UNITED STATES
SECURITIES AND EXCHANGE COMMISSION
Washington, D.C. 20549
FORM 6-K
REPORT OF FOREIGN PRIVATE ISSUER PURSUANT TO RULE 13a-16 or
15d-16 UNDER THE SECURITIES EXCHANGE ACT OF 1934
For the month of November 2010
Commission File Number: 000-29634
FUNDTECH LTD.
(Translation of registrant's name into English)
10 HAMADA STREET, 5THFLOOR, HERZLIYA, ISRAEL 46140
(Address of principal executive office)
Indicate by check mark whether the registrant files or will file annual reports under cover of Form 20-F or Form 40-F.
Indicate by check mark if the registrant is submitting the Form 6-K in paper as permitted by Regulation S-T Rule 101(b)(1): ¨
Indicate by check mark if the registrant is submitting the Form 6-K in paper as permitted by Regulation S-T Rule 101(b)(7): ¨
Indicate by check mark whether the registrant by furnishing the information contained in this Form is also thereby furnishing the information to the Commission pursuant to Rule 12g3-2(b) under the Securities Exchange Act of 1934.
If "Yes" is marked, indicate below the file number assigned to the registrant in connection with Rule 12g3-2(b): 82- ____________.
In compliance with the regulations promulgated under the Israeli Companies Law, 5759-1999 (the “Companies Law”), on November 16, 2010, Fundtech Ltd. (“Fundtech” or the “Company”) published a notice in Israeli newspapers that its annual general meeting of shareholders (the “Meeting”) will be held at the Company’s offices, located at 10 Hamada Street, 5th Floor, Herzliya, Israel, 46140, on December 21, 2010 at 9:00 a.m. local time and that the record date for the determination of the holders of Fundtech’s Ordinary Shares, nominal value NIS 0.01 per share (“Ordinary Shares”) entitled to notice of the Meeting and to vote at the Meeting is November 18, 2010. At the Meeting the Company’s shareholders will be asked to vote on the following:
1. To elect eight (8) nominees to the Board of Directors of the Company, six of whom will, if elected, each serve until his or her respective successor is elected and qualified at the next annual general meeting of the Company’s shareholders, and the remaining two of whom— Robert Cobuzzi and Gerald Dogon- will, if elected, serve for a fixed term of three years as external directors of the Company pursuant to the Companies Law.
2. To approve an amendment to the Fundtech Ltd. 2005 International Share Option and Restricted Share Plan and the 2005 Israeli Share Option and Restricted Share Plan (the “2005 Stock Plans”) to increase the aggregate number of Ordinary Shares that are reserved for issuance under such 2005 Stock Plans, upon both grants of restricted Ordinary Shares and exercise of options which may be granted pursuant to such 2005 Stock Plans.
3. To approve cash and equity compensation in respect of services provided to the Company by Mr.
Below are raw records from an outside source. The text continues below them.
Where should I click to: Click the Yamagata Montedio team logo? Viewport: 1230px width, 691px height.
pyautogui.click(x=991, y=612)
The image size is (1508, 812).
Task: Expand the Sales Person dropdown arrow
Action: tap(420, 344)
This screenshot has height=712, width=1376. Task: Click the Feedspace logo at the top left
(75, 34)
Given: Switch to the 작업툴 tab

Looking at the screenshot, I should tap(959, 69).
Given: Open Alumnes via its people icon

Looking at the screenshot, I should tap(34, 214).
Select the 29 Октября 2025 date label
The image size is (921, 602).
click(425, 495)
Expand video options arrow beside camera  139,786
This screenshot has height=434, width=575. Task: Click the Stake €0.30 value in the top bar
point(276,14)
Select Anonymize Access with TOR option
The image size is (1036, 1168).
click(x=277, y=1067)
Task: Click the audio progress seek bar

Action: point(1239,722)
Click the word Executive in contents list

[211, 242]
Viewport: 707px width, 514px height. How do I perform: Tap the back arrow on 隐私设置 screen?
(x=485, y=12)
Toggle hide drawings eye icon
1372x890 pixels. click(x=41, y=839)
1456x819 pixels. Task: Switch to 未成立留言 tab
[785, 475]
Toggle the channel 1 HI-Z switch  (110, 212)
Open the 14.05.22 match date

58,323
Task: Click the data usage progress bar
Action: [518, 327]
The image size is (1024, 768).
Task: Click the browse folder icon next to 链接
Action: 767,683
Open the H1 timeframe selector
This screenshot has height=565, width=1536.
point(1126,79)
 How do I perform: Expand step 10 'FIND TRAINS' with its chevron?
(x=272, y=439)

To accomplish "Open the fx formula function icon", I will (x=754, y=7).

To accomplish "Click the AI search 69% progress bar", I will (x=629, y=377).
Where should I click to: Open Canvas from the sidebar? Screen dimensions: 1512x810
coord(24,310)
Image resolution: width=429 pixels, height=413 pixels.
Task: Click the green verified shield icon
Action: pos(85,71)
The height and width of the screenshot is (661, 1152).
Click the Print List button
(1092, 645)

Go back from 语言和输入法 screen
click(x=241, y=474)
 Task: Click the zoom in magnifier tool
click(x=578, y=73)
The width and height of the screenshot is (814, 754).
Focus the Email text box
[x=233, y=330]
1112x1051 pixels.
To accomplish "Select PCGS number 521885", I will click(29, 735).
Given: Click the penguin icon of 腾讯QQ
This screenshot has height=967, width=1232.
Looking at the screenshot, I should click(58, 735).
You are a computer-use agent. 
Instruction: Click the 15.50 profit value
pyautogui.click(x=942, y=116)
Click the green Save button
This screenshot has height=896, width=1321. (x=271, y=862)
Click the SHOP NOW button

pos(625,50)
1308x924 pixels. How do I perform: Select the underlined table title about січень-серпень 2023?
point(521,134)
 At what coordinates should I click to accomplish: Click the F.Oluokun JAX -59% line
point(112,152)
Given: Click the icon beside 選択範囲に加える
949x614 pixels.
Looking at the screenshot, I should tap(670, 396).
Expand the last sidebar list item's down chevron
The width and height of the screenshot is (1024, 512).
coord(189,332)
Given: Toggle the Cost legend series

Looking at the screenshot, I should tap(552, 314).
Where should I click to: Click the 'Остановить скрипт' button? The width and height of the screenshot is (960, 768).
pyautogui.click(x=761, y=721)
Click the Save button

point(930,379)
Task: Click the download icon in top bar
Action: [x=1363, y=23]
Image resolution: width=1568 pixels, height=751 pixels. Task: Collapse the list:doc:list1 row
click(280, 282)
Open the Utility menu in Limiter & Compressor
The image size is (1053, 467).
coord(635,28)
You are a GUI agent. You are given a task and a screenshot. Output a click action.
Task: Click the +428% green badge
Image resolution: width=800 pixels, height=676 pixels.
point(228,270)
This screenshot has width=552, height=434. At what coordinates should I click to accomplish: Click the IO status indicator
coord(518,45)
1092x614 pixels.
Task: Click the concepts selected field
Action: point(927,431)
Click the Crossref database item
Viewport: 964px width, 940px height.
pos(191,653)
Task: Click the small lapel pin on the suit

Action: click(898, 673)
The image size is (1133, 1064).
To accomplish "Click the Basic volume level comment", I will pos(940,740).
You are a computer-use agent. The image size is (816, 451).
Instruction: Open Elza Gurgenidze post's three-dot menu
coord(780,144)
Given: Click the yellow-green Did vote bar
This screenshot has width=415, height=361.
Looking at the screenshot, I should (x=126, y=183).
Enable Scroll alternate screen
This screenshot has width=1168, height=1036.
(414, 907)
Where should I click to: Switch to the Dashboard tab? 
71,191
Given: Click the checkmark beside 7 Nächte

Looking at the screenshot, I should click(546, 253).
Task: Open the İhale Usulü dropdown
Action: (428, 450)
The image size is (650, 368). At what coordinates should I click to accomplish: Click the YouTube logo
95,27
Avi Fischer as Chairman of the Board of Directors of the Company, to be paid and granted (respectively) to the Company’s majority shareholder, Clal Industries and Investments Ltd., as assignee of Mr. Fischer.
4. To approve the grant to non-employee directors of the Company, including to the Company’s external directors but excluding the Chairman of the Board of Directors, of restricted Ordinary Shares of the Company.
5. To approve the compensation payable to the Chief Executive Officer of the Company, who also serves as a director of the Company.
6. To approve the appointment of Brightman Almagor & Co., a member of Deloitte Touche Tohmatsu, Independent Registered Public Accounting Firm, as auditors for Fundtech for fiscal year 2010 and to authorize the Audit Committee of the Board of Directors of the Company to set the remuneration for such auditors.
7. To act upon such other matters as may properly come before the Meeting or any adjournment or adjournments thereof.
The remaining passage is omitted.